Meyer blamed the inequity between tip earners and the kitchen saying that tips weren't ever really the problem, the refusal of staff to share tips was the problem. Though many restaurants pool tips in the front of the house, a staff member must account for at least 80 percent of their job duties as interaction with customers in order to be part of the pool, according to New York law. Meyer has now vowed to fight that policy, as he continues his quest for woke pureness in the restaurant world. 

But for New York City restaurants – and restaurants across the nation – to survive the economic hardship of this pandemic, many more changes will have to be made from a policy perspective and within the restaurants themselves. In New York, the staggering wage and benefits requirements sound great on paper but actively harm the businesses on which they are imposed. 

More than 80,000 small businesses in New York City alone are expected to never reopen their doors after the pandemic has ended. What good is a high minimum wage and benefits if businesses can't afford to keep their doors open? 

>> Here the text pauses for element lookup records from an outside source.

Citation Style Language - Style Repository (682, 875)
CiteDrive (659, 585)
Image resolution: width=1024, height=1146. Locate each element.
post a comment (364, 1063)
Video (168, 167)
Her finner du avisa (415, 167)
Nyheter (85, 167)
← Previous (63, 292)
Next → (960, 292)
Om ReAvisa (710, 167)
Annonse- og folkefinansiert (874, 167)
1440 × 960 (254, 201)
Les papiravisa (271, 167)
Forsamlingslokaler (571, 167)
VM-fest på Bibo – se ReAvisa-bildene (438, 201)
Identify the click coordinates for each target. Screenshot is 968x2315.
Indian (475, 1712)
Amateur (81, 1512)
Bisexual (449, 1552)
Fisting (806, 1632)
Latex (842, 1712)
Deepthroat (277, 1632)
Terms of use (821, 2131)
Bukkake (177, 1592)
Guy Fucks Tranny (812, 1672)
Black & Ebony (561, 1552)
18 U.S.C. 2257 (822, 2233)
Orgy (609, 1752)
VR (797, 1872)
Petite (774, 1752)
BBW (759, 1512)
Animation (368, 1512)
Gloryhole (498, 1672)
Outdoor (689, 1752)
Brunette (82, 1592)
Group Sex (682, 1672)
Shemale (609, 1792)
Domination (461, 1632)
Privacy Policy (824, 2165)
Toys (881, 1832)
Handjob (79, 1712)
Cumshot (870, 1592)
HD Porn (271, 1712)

Despite critics' baseless claim that tipping can be discriminatory and puts women at risk, the reality is that tipping is the great equalizer. Dreamers who want a slice of city life without first putting themselves through the financial tornado of college debt have long turned to tipping jobs as a way to earn more than enough to live on. Freedom to earn is an American right and one that progressive bureaucrats consistently fail to understand. 


If any restaurant in NYC survives the pandemic, it will be because they and their workers are given the freedom to earn as much as possible without suffocating regulations from Rochester and a virtue-signaling City Council. The end result for businesses and workers who cannot survive on their own steam is only socialist decay. Government must give businesses and workers the tools and room they need to make it on their own.